_Given text_.
══════
BY FREDA MIKLIN
STAFF WRITER
On February 23, Democratic legislators announced they plan to propose four new statewide gun reform laws. The four bills have 16 different prime sponsors, eight representatives and eight senators, including the president of the state Senate and two members of state House leadership. All are Democrats, whose party includes 46 out of 65 members of the state House and 23 out of 35 members of the state Senate, representing clear majorities.

HB23-1219 would require a waiting period of at least three days before a person can take possession of a firearm after purchasing it in Colorado, with exceptions for antiques and a member of the U.S. military who is about to be deployed outside the U.S. and is selling the gun to a family member.
SB23-168 would repeal limitations on the rights of victims of gun violence, as well as the Colorado Attorney General, to sue manufacturers and sellers of firearms and ammunition, if they believe the circumstances warrant holding those parties responsible.
SB23-170 would expand the categories of people who could ask a judge to invoke the red flag law from family members and law enforcement only to district attorneys, medical professionals, including mental health providers, and educators. Some members of law enforcement in Colorado have previously stated publicly that they would not ask a judge to implement the red flag law.
SB23-169 would increase the minimum age for the purchase of all firearms to 21. Currently, some firearms can be purchased by 18-year-olds.
For many Americans, the murder of 12 students and one teacher at Columbine High School in Jefferson County on April 20,1999, signified the beginning of a 24-year ongoing epidemic of mass shootings. The Gun Violence Archive, a nonprofit research group that tracks these occurrences, reports that there were 647 mass shootings (the killing of multiple people in one incident) in 2022, including 21 that had five or more fatalities, and 80 mass shootings in the first six weeks of 2023.
══════
_Exercise objective_.
Answer these questions from the article on Colorado gun reform bills:
(a) What minimum waiting period would HB23-1219 require before a buyer can take possession of a firearm?
(b) Which bill would raise the minimum age for purchasing all firearms to 21?
(c) How many mass shootings in 2022 does the Gun Violence Archive report?

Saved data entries
══════
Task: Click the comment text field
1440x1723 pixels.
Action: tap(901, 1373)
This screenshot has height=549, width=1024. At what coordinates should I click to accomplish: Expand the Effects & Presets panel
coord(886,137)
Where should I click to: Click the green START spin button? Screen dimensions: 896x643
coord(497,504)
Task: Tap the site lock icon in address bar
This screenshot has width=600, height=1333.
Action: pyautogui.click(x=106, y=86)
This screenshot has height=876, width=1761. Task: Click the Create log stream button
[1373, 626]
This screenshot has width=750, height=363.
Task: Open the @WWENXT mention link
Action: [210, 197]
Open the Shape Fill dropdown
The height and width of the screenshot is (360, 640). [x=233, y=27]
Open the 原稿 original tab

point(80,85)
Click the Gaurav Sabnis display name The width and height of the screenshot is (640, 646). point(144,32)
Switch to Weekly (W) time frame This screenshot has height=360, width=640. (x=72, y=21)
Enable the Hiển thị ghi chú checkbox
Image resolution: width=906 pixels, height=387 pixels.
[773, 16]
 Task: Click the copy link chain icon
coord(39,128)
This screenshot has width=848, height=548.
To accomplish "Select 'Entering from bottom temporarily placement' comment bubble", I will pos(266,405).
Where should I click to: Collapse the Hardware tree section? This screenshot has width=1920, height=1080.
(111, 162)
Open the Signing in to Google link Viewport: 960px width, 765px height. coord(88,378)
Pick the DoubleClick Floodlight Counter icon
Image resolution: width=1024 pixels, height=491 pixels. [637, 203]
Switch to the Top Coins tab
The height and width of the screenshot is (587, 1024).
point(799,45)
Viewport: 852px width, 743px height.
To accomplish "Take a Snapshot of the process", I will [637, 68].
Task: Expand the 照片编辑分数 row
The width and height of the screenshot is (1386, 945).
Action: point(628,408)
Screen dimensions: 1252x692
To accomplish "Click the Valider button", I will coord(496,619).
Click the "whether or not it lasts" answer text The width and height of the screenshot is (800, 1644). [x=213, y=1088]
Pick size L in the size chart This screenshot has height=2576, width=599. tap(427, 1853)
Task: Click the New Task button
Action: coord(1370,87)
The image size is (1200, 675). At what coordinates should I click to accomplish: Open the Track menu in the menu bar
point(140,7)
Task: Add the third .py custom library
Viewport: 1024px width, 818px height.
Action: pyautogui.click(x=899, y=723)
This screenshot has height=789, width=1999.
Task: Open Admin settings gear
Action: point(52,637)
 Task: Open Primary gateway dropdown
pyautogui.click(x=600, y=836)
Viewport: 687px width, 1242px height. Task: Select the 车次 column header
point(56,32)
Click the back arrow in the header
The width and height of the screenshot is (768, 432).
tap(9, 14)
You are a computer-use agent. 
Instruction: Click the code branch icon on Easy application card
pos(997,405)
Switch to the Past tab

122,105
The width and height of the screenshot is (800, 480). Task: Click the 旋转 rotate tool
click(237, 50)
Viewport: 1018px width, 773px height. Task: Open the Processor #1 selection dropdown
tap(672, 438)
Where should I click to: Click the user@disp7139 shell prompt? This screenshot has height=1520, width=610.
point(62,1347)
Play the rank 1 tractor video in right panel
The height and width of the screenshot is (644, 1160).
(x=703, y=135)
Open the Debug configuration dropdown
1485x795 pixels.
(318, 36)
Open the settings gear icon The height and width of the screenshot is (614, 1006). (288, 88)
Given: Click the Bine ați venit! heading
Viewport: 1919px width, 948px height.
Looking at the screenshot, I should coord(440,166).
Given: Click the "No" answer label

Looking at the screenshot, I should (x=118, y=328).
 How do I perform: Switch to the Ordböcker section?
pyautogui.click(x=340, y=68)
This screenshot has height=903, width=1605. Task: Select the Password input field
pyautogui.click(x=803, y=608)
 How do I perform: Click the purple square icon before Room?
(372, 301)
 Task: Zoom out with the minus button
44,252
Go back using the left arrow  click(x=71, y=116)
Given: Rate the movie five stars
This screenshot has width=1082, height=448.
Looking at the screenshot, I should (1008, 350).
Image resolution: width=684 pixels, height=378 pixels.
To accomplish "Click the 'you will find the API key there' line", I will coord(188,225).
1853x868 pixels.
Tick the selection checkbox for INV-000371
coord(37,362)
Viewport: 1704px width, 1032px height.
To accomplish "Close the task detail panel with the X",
══════
_Answer to this problem_.
(a) At least three days
(b) SB23-169
(c) 647